Last Summer: A novel by Evan Hunter


  
I cat sit in the apartments of friends in the summer and this one in East Harlem, maybe not far from the author’s childhood home, has a few Evan Hunter/EdMcBain novels on the bookshelf. One of which is an old Signet paperback of Last Summer. I needed something to read and since I had positive feelings about the old movie and the novel is only 206 pages, I thought, “Why not?” Sometimes it is good to follow an impulse. 

I had remembered the movie as being good and the first time in saw both Barbara Hershey, and Richard Thomas. Also that it was not a happy movie, it involved bullying and worse. The movie script was written by Eleanor Perry and directed by Frank Perry. As a pair, they made some fine movies in the 1960s-70s. They made David and Lisa, another intimate human drama. After reading the brief Last Summer novel, I’d like to see the old movie again although it seems out of distribution currently. 

Last Summer is about four high school aged white children of economic and social privilege from Manhattan private schools dealing with life at their parent’s summer places on an island somewhere outside the city presumably a brief ferry ride off Long Island somewhere. 

The boys know one another from summers past. They bond in sort of a moderate triad with a brash attractive bikini clad girl, Sandy. She has found an injured seagull. These three hang out, acquire beer, do stuff with the seagull, none of which is heartwarming, and take Peter’s dad’s sailboat out. All the while we are becoming familiar with their characters and their relationship with one another. Dan (was that even his name?) is the sketchiest character even through his suggestions propel some of the plot. He is mainly focused on Sandy. Not so much in love with her but seeing her as a vehicle for his urges to act out sexuality. He is not motivated by need for intimate human connection, but sensational pleasure that is selfish and greedy and heightened by getting away with something natural and beautiful turned nasty naughty. He is a consumer. There must be a core of attempted connection in showing other boys/men how one has scored. 

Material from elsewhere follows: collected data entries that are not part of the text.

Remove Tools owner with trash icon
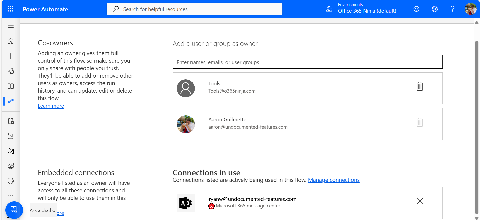Image resolution: width=480 pixels, height=220 pixels. coord(420,86)
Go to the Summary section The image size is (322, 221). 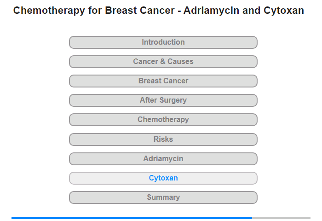pos(163,198)
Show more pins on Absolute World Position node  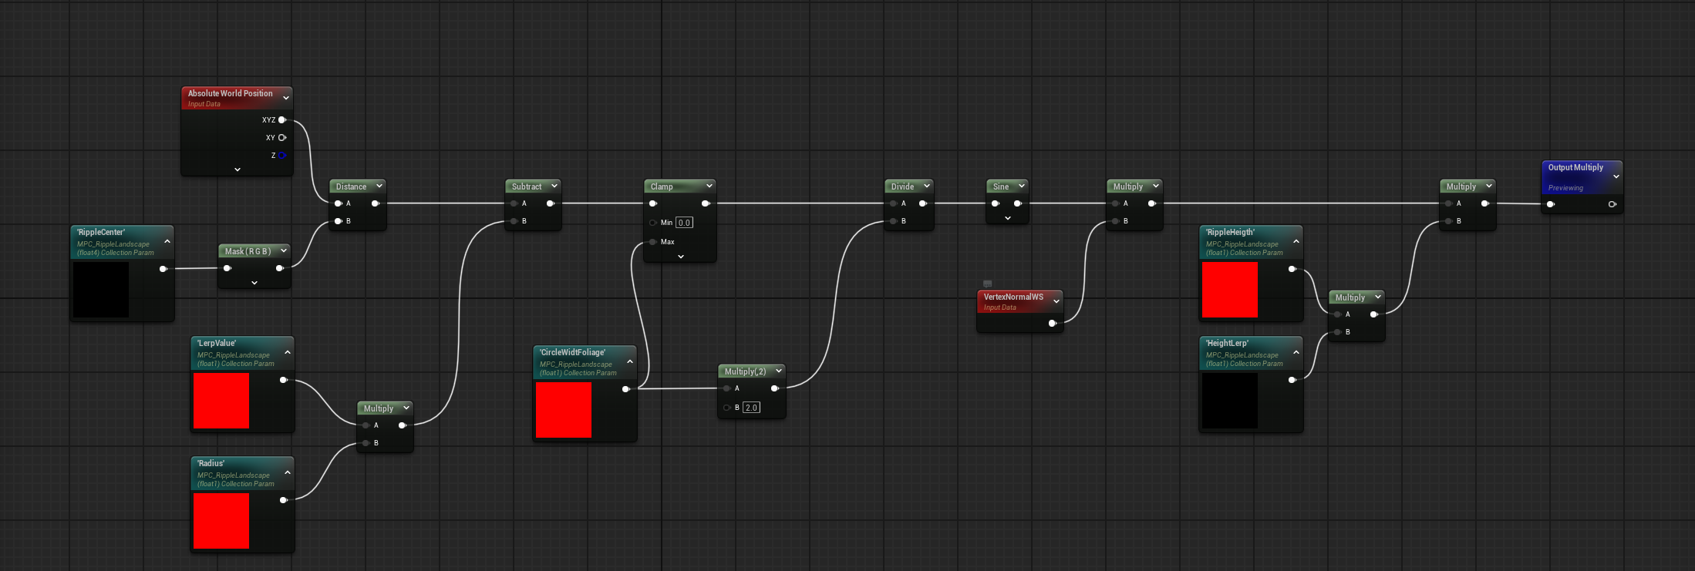237,170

They meet Rhonda. She is the opposite of Sandy. She’s injured by something horrible that happened in her family and socially awkward. 
Sandy is the dominant force in the triad. Through a series of encounters Rhonda is granted a type of provisional acceptance by Sandy into the group. The boys just follow. Ultimately it would have been better had Rhonda stayed away from them. 

The novel is written from the point of view and in the voice of Peter. This character is the nicer of the two boys, the nicer of all three really. Perhaps it is that he is the only one who gets to tell his side of the story. His description of the characters and their actions are all we have. We have to take him on his word, unreliable narrator that he no doubt is. There is the sort of weakness in him, an insecurity that compels him to stay with the group and its power. His is a self-protective chameleon nature. He blends in to hide, thrive, and consume. He develops sympathy and ultimately affection toward Rhonda.  But can he follow through? 
Peter is the story. He is the one who represents maybe all of us when we are on the fence, know what is right action, but must drift along with power. When we are given the choice of the uncertainty of loving, and take the alternative route with the others into fleeting sensation and a type of gang mentality. 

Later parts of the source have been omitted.